FLASH: Syrie: Fausses assurances syriennes et vraies inquiétudes saoudiennes

Le Grand Mufti d’Arabie saoudite cheikh Abdulaziz Ben Abdullah Al Cheikh a mis en garde, le 06/01, contre l’envoi de djihadistes saoudiens en Syrie. Le bras religieux du pouvoir des Al Saoud n’exclut pas les aides financières aux Syriens, tout en affichant clairement son opposition à la mobilisation, par des cheikhs saoudiens sensibles aux appels d’Ayman al-Zawahiri, de candidats au djihad en Syrie. Même la notion “d’aides financières aux Syriens” peut être interprétée comme un appel à une aide humanitaire et logistique au profit de millions de réfugiés syriens, et non seulement à une contribution directe à l’effort de guerre contre le régime alaouite. Les dirigeants politiques saoudiens, toujours aussi désireux d’obtenir le départ de Bachar el-Assad, semblent toutefois plus mesurés dans leur engagement à provoquer ce changement brutalement.
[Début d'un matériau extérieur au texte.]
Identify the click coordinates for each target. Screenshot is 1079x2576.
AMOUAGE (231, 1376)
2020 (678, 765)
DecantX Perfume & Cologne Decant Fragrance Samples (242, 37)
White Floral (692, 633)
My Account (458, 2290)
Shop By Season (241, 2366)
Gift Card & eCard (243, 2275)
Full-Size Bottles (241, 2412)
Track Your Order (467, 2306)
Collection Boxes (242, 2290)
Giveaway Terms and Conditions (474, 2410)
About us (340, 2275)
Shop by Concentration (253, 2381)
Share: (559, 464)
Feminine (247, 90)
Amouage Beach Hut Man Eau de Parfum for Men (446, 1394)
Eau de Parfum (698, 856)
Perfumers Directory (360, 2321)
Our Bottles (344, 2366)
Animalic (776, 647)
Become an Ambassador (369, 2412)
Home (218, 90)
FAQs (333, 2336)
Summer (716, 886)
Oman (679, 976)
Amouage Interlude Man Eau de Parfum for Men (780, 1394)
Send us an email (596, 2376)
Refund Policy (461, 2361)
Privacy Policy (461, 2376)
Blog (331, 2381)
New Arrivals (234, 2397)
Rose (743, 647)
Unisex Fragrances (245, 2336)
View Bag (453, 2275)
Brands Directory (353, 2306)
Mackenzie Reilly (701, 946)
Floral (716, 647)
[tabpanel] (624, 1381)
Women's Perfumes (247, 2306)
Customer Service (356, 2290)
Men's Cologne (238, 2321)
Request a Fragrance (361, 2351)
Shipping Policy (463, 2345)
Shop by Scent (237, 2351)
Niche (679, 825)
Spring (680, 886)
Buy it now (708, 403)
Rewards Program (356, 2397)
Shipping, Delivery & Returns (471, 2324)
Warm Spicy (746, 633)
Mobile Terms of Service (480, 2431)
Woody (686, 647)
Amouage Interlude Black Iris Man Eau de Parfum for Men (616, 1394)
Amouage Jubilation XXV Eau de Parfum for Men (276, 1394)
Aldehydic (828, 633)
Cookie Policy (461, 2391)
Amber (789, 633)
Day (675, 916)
Ils n’excluent plus désormais un arrangement politique, faute d’un succès militaire rapide contre Assad et faute surtout d’une feuille de route pour l’après-Assad qui préserverait leurs propres intérêts.

A cela, plusieurs raisons qu’on pourrait résumer par une volonté saoudienne de remettre en perspective la crise syrienne et de procéder à une réévaluation générale des dossiers régionaux liés à la crise syrienne, aux intérêts saoudiens, aux politiques américaines.

Il y a l’Irak, qui s’agite à nouveau sur fonds de contestations sunnites; l’Iran, qui maintient la pression sur le Golfe tout en espérant reprendre langue avec Washington sur les dossiers régionaux; la Turquie, qui surfe sur les causes arabes pour poursuivre son ancrage régional; l’Egypte, qui peut exporter sa bouillonnante idéologie islamiste (Frères Musulmans) jusqu’à l’intérieur des monarchies du Golfe; le Yémen, qui peine à se stabiliser et dont la crise risque de déborder une fois encore sur le sol saoudien; Bahreïn, dont l’instabilité devient une affaire saoudienne prioritaire; la Jordanie, cette autre monarchie qui vacille; le conflit israélo-palestinien, qu’on gère désormais loin des intérêts saoudiens; le Liban, où les relais saoudiens ont le plus grand mal à se relever de leurs défaites successives.

Certes, Riyad est contre une réhabilitation du régime de Bachar el-Assad, mais il est clair que les dirigeants saoudiens hésitent à arrêter définitivement leurs positions vis à vis du processus de changement à Damas. Ankara, Le Caire, Doha, Tripoli, al-Qaëda, sont, quant à eux, toujours aussi déterminés à obtenir le renversement rapide du régime syrien. Leurs positions sont claires, et les moyens qu’ils ont engagés pour atteindre cet objectif sont conséquents, en fonction des retombées espérées pour chacun de ces acteurs. Sans se désolidariser de cet ensemble hétéroclite avec lequel il partage le souhait de voir chuter Bachar el-Assad, Riyad, qui connaît à l’évidence quelques dysfonctionnements au niveau de son leadership politique, semble vouloir prendre du recul par rapport au duel engagé avec le régime syrien pour mieux préparer l’après-Assad.

Cette nouvelle orientation politique saoudienne, qui a besoin encore d’être confirmée, accompagne, en quelque sorte, l’appel lancé le 06/01 par le Président Bachar el-Assad pour un nouvel accord de paix entre les Syriens, une initiative supposée lui garantir un rôle pivot dans une éventuelle phase de transition. Dans son discours retransmis en direct depuis l’Opéra à Damas, un discours qu’il veut fondateur, même si, dans le fond, il semble solliciter un nouveau sursis, Assad a adressé une multitude de messages dont on retient un message essentiel : un appel au dialogue direct avec Washington. Cela n’a pas été dit, aussi explicitement, mais les insinuations étaient si évidentes. Assad, qui n’a pas manqué de réitérer son ancrage dans le camp russo-iranien, ouvre la voie à un dialogue interne, refuse le sponsoring externe de groupes syriens, court-circuite les opposants de l’extérieur pour privilégier le dialogue avec leurs soutiens occidentaux, réaffirme sa détermination à poursuivre la lutte contre le terrorisme et à briser la chaîne du djihad transnational. Autant de points communs avec… Washington.